Rachel can pronounce all the polysyllabic drugs she has to swallow, normally nearly 20 pills in the morning and almost as many at night. She knows (down to the cellular level) what each is for, which ones cause what side effects, and which ones counteract them. She knows which ones taste bad, and to tuck those into a capsule to make them go down easier.
She knows what the injection port looks like under her skin — and can draw it on a sticky note.
Rachel also knows that the donor rejection is whatʼs causing her scleroderma. Instead of being soft and pliable, her skin has become dry, smooth and hard, like plastic.
It itches. It breaks out in sores. Itʼs so hard that it hurts to bend, and she canʼt stand up straight.
She knows that the same hardening is happening inside her lungs, making it more and more difficult to breathe.
Rachel spends half her time at her momʼs house and half at her dadʼs.
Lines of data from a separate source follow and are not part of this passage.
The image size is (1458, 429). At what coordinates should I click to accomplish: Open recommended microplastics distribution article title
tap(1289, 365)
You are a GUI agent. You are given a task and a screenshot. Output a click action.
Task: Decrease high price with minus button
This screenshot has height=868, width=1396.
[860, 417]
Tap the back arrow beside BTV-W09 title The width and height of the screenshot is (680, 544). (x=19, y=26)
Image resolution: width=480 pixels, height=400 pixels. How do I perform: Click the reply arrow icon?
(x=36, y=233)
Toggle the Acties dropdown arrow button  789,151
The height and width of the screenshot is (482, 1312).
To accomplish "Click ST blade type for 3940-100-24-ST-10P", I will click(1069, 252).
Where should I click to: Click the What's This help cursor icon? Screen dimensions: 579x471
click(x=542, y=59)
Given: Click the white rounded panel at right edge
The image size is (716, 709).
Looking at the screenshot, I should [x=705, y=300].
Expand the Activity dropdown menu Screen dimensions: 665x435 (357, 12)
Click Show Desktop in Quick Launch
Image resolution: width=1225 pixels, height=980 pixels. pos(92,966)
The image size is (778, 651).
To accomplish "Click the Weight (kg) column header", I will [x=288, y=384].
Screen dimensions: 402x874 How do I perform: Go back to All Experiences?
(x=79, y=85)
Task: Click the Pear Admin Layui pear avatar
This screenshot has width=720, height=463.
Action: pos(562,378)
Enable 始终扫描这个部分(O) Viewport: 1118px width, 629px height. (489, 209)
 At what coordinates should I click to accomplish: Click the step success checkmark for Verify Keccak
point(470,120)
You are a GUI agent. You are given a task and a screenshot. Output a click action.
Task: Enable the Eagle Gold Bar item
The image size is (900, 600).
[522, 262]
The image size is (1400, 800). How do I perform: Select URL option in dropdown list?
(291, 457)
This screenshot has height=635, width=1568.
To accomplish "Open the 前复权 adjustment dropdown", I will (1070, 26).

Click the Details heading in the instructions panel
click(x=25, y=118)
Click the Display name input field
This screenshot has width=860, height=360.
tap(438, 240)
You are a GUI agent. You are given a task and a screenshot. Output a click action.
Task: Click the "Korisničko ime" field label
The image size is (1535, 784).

She easily speeds through 850-page fantasy novels, mainly by reading “way too late at night,” she said.
She braids colored-yarn bookmarks and writes often — with impeccable penmanship — to her stepfather, Shane Clarke, who is in Iraq with the National Guard.
Torie Clarke said the family had just signed up for a hospice and palliative care program, so Rachel will soon have in-home physical therapy, along with art therapists and volunteers to keep her company.
With sister Karin right behind, Clarke whisked Rachelʼs wheelchair through the parking garage, up the elevator and into the Childrenʼs Mercy lobby.
It was full — of people she knew.
Smiling family members, friends and hospital staffers circled a Christmas tree, where Rachel found her first gift.
Young elves, including the one who knocked on her door, handed her another note.
For the girl who loves history — now you can be a part of it.
Love, The Elves
They helped her unwrap a framed newspaper front page dated Dec. 24, 2107.
The paper reported that the Chiefs were still trying to make the playoffs, that Kansas City was exploring light rail — and that Clay Chastain IV was threatening a lawsuit.
One story said medical advancements had done away with painful procedures and all but abolished some of the worst diseases of the 21st century.
The top story, though, was about dignitaries unearthing a time capsule filled 100 years ago by a 15-year-old patient named Rachel Hoffman, who had been diagnosed with what was then a serious illness.
Inspired by Rachelʼs love of history, the article said, a group known as the Elves of Christmas Present had crafted a time capsule for her to fill.
The capsuleʼs contents provided a glimpse into “turn of the century” medical treatments and what it was like to be a patient at Childrenʼs Mercy.
Rachel beamed, bigger as her mother read aloud the parts about what she “had” done.
But the plan didnʼt just exist in a make- believe newspaper.
“So there must be a time capsule,” Clarke finally gushed. “You want to see it?”
As Clarke wheeled Rachel around, people standing in a corner parted to reveal a hulking object draped with evergreen- colored blankets and a giant red bow.
Rachel lifted herself to her feet and slowly pulled away the coverings, revealing a stainless-steel cylinder, complete with industrial-strength bolts and valves for inserting nitrogen, atop a gleaming block of black granite — all fabricated by elves with special talents. Laser-cut into the capsuleʼs steel base was “Rachelʼs Time.”
“Wowwww,” she whispered, running her hands across the steel. “Thatʼs so cool.”
For the next couple of months, Rachel will have the help of a professional historian to fill the time capsule, which will remain at Childrenʼs Mercy Hospital.
The wheels were already turning when she tilted her head and smiled to the crowd moments after seeing her gift.
“So, what are we going to put in it?”